------ FRAGMENTO PARA LEER ------

1998

Es el año de Los detectives salvajes, de Roberto Bolaño (1953-2003), quien de su residencia juvenil en el país supo nutrirse durante su breve y brillante carrera literaria. Por lo que dice de la Ciudad de México a principios de los años setenta, por la manera en que conserva aquel español mexicano (el de mi infancia), por el viaje adánico al norte de México (de donde saldrán simultáneamente varios de los principales narradores mexicanos, como Daniel Sada, Julián Herbert, Carlos Velásquez y Yuri Herrera, precedidos por Jesús Gardea) que los poetas visceralistas emprenden en la búsqueda de un avatar de la Diosa Blanca, Los detectives salvajes es, acaso, con Bajo el volcán (1947), de Malcolm Lowry; Pedro Páramo (1955), de Juan Rulfo, y Cien años de soledad (1967), de Gabriel García Márquez, una de las grandes novelas universales escritas en México. Mexicano por convicción y hombre de mil patrias como lo es todo gran escritor, a Bolaño México le alcanzó como epicentro de 2666 (2004), donde los feminicidios de Ciudad Juárez no sólo se convierten en herida sangrante del planeta, sino en premonición de los horrores sufridos por el país durante las aún inconclusas guerras narcas iniciadas en 2006.

------ EXTRACTO DE DATOS ------

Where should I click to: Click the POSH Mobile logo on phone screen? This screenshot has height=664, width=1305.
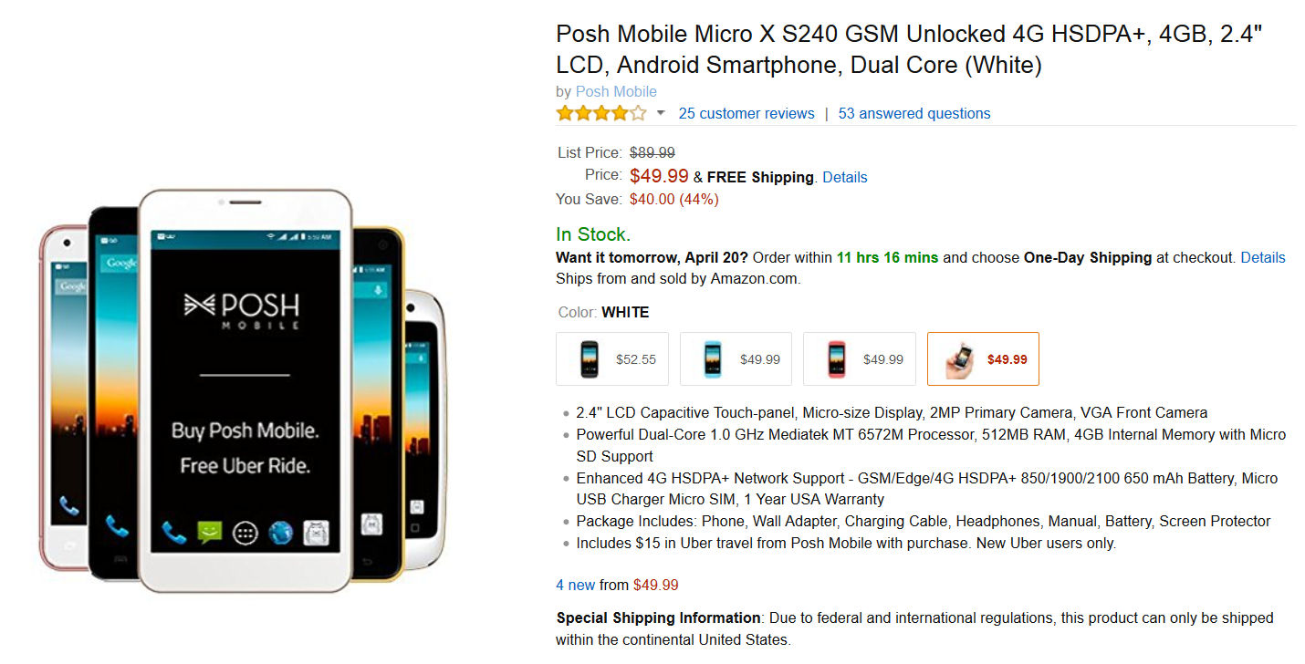pos(244,308)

------

• SUS INSTRUCCIONES: Retome el texto sobre la obra de Roberto Bolaño y prosígalo a partir de su última oración. El material no desempeña ningún papel en esto.

• RESULTADO DE LA TAREA:
 

1999

Porque parece mentira la verdad nunca se sabe, de Daniel Sada (1953-2011), la última gran novela mexicana del siglo xx, apareció ese año. Invención lingüística colosal y recreación métrica (en prosa) del habla del norte del país, esta novela enorme y extravagante espera lectores, dedicada como está al microcosmos del fraude electoral, la herida política nacional por excelencia, en un pequeño pueblo.

 

2001

Otro extranjero, en este caso de larga residencia en México, Fernando Vallejo (1942), publica una obra de carácter celineano sobre la violencia colombiana, El desbarrancadero, pero no la histórica «violencia colombiana», exactamente. Se sirve el narrador, también de origen colombiano como Mutis y García Márquez, de una variante de Castor y Pólux para el retrato desfalleciente de una pareja de hermanos homosexuales. Un libro desgarrador que ganó la última versión del Premio Rómulo Gallegos antes de que el chavismo se decidiese a secuestrar uno de los últimos espacios de libertad intelectual en Venezuela. Vallejo donó el monto del premio a los perros de Caracas, a través de una sociedad protectora de animales.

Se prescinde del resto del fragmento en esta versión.